**Your assignment:** Transcribe exactly the lines that fall between the one holding "Given: Select Dodatki from the Narzędzia menu" and the one holding "Open the Full Chart button", inclusive, from the entries below.

**Record extracts:**
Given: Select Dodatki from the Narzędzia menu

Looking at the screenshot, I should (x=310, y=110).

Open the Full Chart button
---
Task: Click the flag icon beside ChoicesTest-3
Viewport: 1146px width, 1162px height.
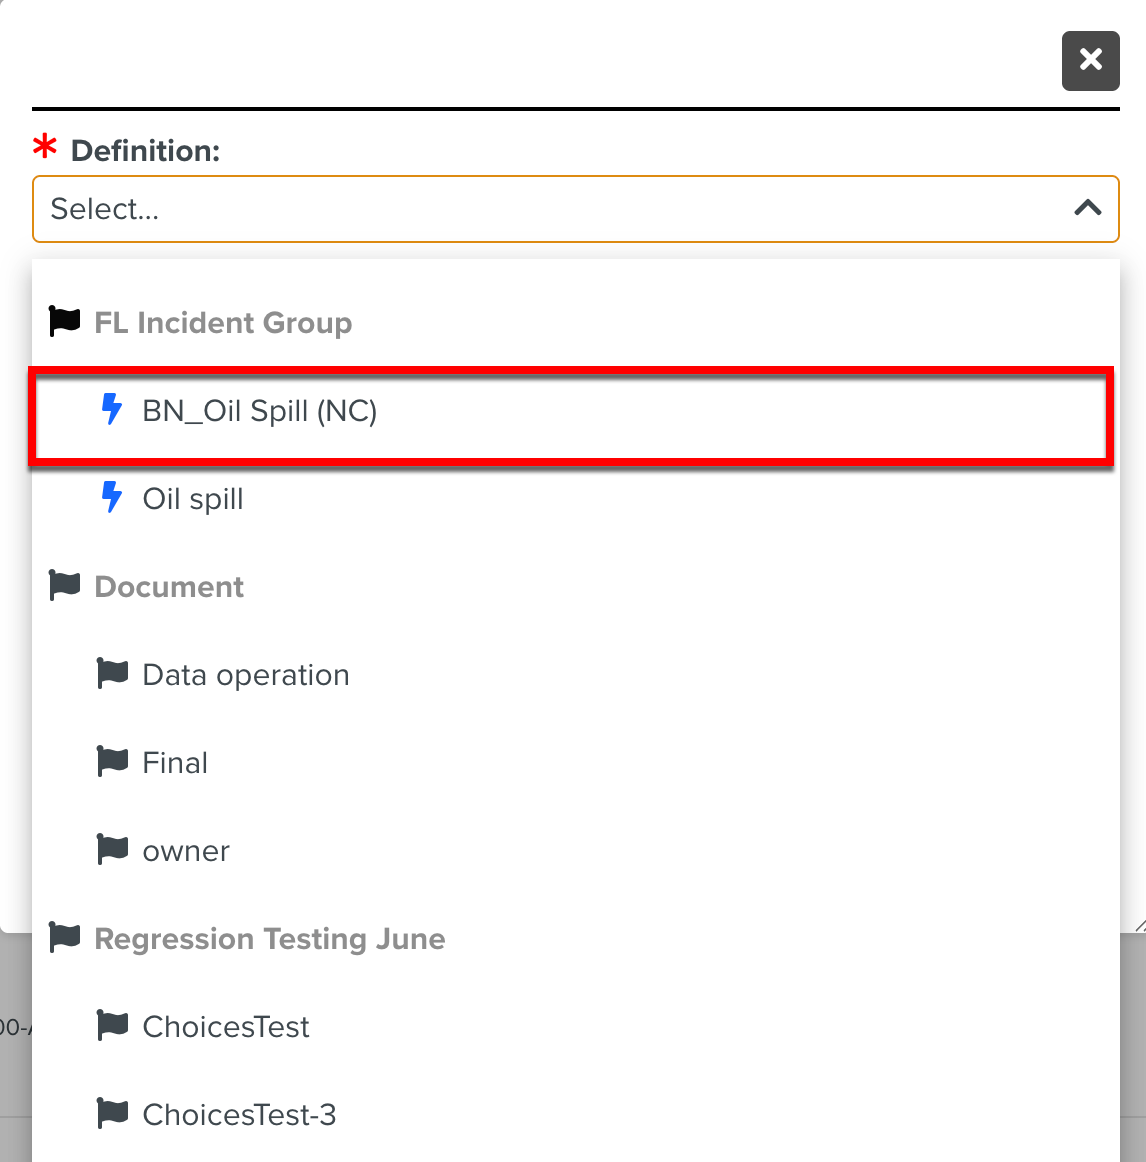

**The completed task:**
Given: Select Dodatki from the Narzędzia menu

Looking at the screenshot, I should (x=310, y=110).

Open the Full Chart button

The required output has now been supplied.